Why only 11 buckets? That seems like the bigger issue. Converting an O(n) lookup to O(n/10) seems silly. Why not have 1000 buckets and get two more orders of magnitude improvement in lookup performance.

Of course that will expose how bad the hash function really is. Saving a few cycles in the hash function and then chaining through 17k linked list entries doesn't make any sense.

wiredfool · on Sept 9, 2010

Because it was a design decision from 20 years ago for small n hash tables. It's baked into the design of his object db files.

jallmann · on Sept 9, 2010

To be fair, we don't know the number of objects -- most of these 125k accesses could be lookups. But then again, if the number of objects is that small, then a hashtable strikes me as overkill.
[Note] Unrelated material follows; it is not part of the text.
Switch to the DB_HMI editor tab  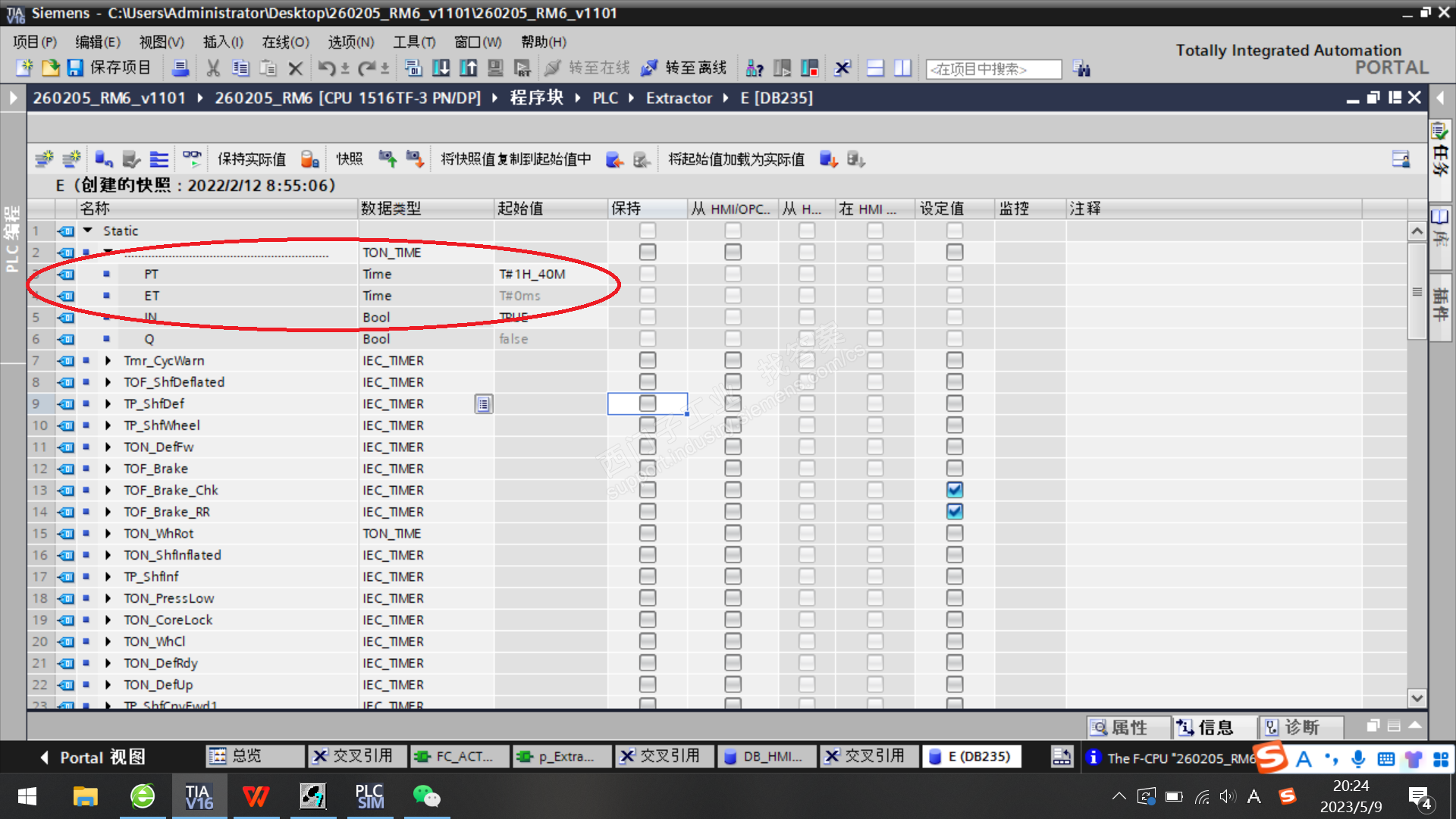pos(766,756)
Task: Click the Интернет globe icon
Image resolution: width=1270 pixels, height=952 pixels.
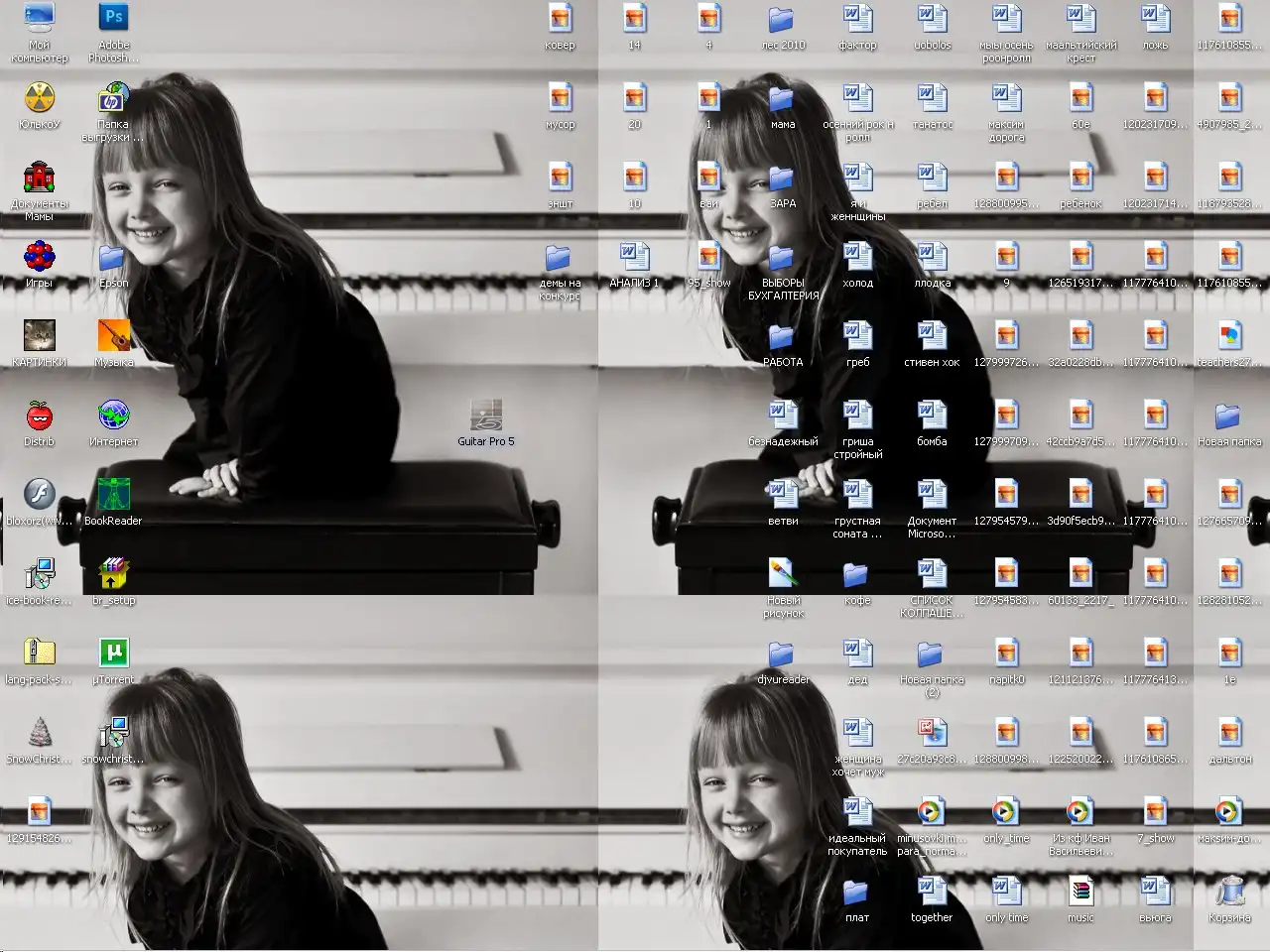Action: pyautogui.click(x=114, y=416)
Otherwise yes, he should notch it up to a reasonable load factor.

But there's no denying how atrocious the hash function is. To quote:

> first and last characters of the name of the object, adds them together and mods the result by the number of buckets, which is 11

I don't know much about the name representation, but I'm guessing it's human readable ASCII. Which means your keys are confined to a very narrow range, and they'll be distributed along the same lines as the language itself (English or whatever). That means collisions up the wazoo.

houseabsolute · on Sept 9, 2010

I upvoted because I really hope to hear from someone who knows this stuff. Off the top of my head (as a non-expert), this sounds like a horrible hash function that is vulnerable to a plethora of attacks, but I don't know for sure. Why not just use the built-in hash function, or some function someone smarter than you has written?

drblast · on Sept 9, 2010

I'm not a hash function expert, but I did sleep at a Holiday Inn Express last night.

This is a horrible hash function for a number of reasons. You want your hash function to use every bit of information from the data you're keying on because that's more likely to give you a spread that doesn't contain a collision. Consider this list of keys:

aaz abz axz

Those three keys would collide, and for no reason. Even adding up each letter (another horrible hash function because it eliminates information about the position of the character, so "the" and "eht" would collide) would be better than this.

Information theory is important here; you want to preserve as much information from your key as possible. Check out http://en.wikipedia.org/wiki/Entropy_(information_theory) for a good discussion on this.

Also, there is almost no earthly reason to use a hash function with 11 buckets, and you certainly wouldn't want to evaluate your hash based on that. Assuming you'd have to search each bucket of 10,000 for your match, hashing it into 11 sections buys you very little time.

Also, there's no reason not to do something more complicated; assuming your key is in CPU cache because you're going to add the first and last letters, why not at least add up all the letters? You're wasting free CPU cycles after you've already loaded the key from memory.

Finally, you don't want output that "looks pretty random." You want output that sorts exactly evenly between buckets. He's nowhere close.

jemfinch · on Sept 9, 2010

It's absolutely, positively horrible. My real comments are on the blog itself.

wiredfool · on Sept 9, 2010

It's an internal hash for hash tables and the like. It's not for crypto.

It's main issue is that it turns large tables into an O(n/10) linked list. It was kinda painful for a few things 10 years ago, and it was a reasonable hack 10 years before that when it was likely originally written. Iirc, there was one pathological case where all the items ended up in one bucket, but that's lost to the sands of time.

Fwiw, md5 has been available in his system since 98 or so, and any security related stuff would have been using that.